Howl looked a little sad, but he said, “We were both hoping you would. Neither of us wanted to end up like the Witch and Miss Angorian. Would you call your hair ginger?”
“Red gold,” Sophie said. Not much had changed about Howl that she could see, now he had his heart back, except maybe that his eyes seemed a deeper color-more like eyes and less like glass marbles. “Unlike some people’s,” she said, “it’s natural.”
“I’ve never seen why people put such a value on things being natural,” Howl said, and Sophie knew then that he was scarcely changed at all.
If Sophie had any attention to spare, she would have seen Prince Justin and Wizard Suliman shaking hands and clapping one another delightedly on the back. “I’d better get back to my royal brother,” Prince Justin said. He walked up to Fanny, as the most likely person, and made her a deep, courtly bow. “Am I addressing the lady of this house?”
“Er-not really,” Fanny said, trying to hide her broom behind her back. “The lady of the house is Sophie.”
“Or will be shortly,” Mrs. Fairfax said, beaming benevolently.
Howl said to Sophie, “I’ve been wondering all along if you would turn out to be that lovely girl I met on May Day. Why were you so scared then?”
If Sophie had been attending, she would have seen Wizard Suliman go up to Lettie. Now that he was himself, it was clear that Wizard Suliman was at least a strong-minded as Lettie was. Lettie looked quite nervous as Suliman loomed craggily over her. “It seemed to be the Prince’s memory I had of you and not my own at all,” he said.
“That’s quite all right,” Lettie said bravely. “It was a mistake.”
“But it wasn’t!” protested Wizard Suliman. “Would you let me take you on as a pupil at least?” Lettie went fiery red at this and did not seem to know what to say.
That seemed to Sophie to be Lettie’s problem. She had her own. Howl said, “I think we ought to live happily ever after,” and she thought he meant it. Sophie knew living happily ever after with Howl would be a great deal more eventful than any story made it sound, though she was determined to try. “It should be hair-raising,” added Howl.

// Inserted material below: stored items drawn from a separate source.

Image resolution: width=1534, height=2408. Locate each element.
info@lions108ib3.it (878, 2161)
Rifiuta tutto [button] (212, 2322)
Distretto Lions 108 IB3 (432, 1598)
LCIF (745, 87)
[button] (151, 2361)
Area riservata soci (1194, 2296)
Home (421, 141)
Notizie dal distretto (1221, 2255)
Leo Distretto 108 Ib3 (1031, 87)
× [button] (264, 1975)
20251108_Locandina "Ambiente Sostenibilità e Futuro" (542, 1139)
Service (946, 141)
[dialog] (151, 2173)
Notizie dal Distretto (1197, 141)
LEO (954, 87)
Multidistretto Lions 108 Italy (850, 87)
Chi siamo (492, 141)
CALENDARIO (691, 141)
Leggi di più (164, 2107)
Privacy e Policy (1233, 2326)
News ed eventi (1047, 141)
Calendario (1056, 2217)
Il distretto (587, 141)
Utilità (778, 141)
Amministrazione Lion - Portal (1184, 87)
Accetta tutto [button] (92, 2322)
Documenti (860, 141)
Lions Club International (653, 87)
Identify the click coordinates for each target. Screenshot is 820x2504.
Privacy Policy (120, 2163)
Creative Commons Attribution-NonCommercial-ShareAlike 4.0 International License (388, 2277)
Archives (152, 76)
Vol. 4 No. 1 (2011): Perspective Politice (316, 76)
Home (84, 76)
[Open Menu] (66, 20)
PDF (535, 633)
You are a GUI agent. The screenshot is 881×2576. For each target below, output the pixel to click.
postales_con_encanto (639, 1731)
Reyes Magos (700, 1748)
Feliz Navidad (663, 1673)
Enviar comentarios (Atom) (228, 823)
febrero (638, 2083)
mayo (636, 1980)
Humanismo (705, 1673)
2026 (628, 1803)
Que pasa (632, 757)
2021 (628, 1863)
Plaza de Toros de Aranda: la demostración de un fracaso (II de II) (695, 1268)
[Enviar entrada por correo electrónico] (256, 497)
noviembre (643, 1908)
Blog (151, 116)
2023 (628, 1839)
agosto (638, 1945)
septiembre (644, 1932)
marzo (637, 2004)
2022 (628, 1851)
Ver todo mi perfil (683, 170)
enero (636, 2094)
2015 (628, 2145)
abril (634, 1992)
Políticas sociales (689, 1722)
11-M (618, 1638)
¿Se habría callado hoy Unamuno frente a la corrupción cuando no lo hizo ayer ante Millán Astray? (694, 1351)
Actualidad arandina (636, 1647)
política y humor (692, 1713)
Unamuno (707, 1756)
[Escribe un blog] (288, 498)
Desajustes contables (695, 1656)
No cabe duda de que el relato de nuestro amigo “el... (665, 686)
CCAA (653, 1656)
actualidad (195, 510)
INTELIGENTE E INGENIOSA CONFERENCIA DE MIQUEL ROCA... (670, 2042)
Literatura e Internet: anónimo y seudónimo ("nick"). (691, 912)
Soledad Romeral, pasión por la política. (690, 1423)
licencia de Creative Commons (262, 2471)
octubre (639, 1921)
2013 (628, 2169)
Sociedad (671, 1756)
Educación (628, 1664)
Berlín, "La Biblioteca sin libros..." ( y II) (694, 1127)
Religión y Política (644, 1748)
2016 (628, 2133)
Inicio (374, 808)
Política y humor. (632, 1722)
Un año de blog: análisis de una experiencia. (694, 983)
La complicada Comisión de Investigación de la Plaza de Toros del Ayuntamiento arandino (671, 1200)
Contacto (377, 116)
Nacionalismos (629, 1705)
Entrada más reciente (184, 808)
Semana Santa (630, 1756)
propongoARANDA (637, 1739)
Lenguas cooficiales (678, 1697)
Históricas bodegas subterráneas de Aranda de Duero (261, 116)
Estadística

“And you’ll exploit me,” Sophie said.
“And then you’ll cut up all my suits to teach me,” said Howl.
If Sophie or Howl had had any attention to spare, they might had noticed that Prince Justin, Wizard Suliman, and Mrs. Fairfax were all trying to speak to Howl, and that Fanny, Martha, and Lettie were all plucking at Sophie’s sleeves, while Michael was dragging at Howl’s jacket.
“That was the neatest use of words of power I ever saw from anyone,” Mrs. Fairfax said. “I wouldn’t have known what to do with that creature. As I often say…”
“Sophie,” said Lettie, “I need your advice.”
“Wizard Howl,” said Wizard Suliman, “I must apologize for trying to bite you so often. In the normal way, I wouldn’t dream of setting teeth in a fellow countryman.”
“Sophie, I think this gentleman is a prince,” said Fanny.
“Sir,” said Prince Justin, “I believe I must thank you for rescuing me from the Witch.”
“Sophie,” said Martha, “the spell’s off you! Did you hear?”
But Sophie and Howl were holding one another’s hands and smiling and smiling, quite unable to stop. “Don’t bother me now,” said Howl. “I only did it for the money.”
“Liar!” said Sophie.
“I said,” Michael shouted, “that Calcifer’s come back!”
That did get Howl’s attention, and Sophie’s too. They looked at the grate, where, sure enough, the familiar blue face was flickering among the logs.
“You didn’t need to do that,” Howl said.
“I don’t mind, as long as I can come and go,” Calcifer said. “Besides, it’s raining out there in Market Chipping.”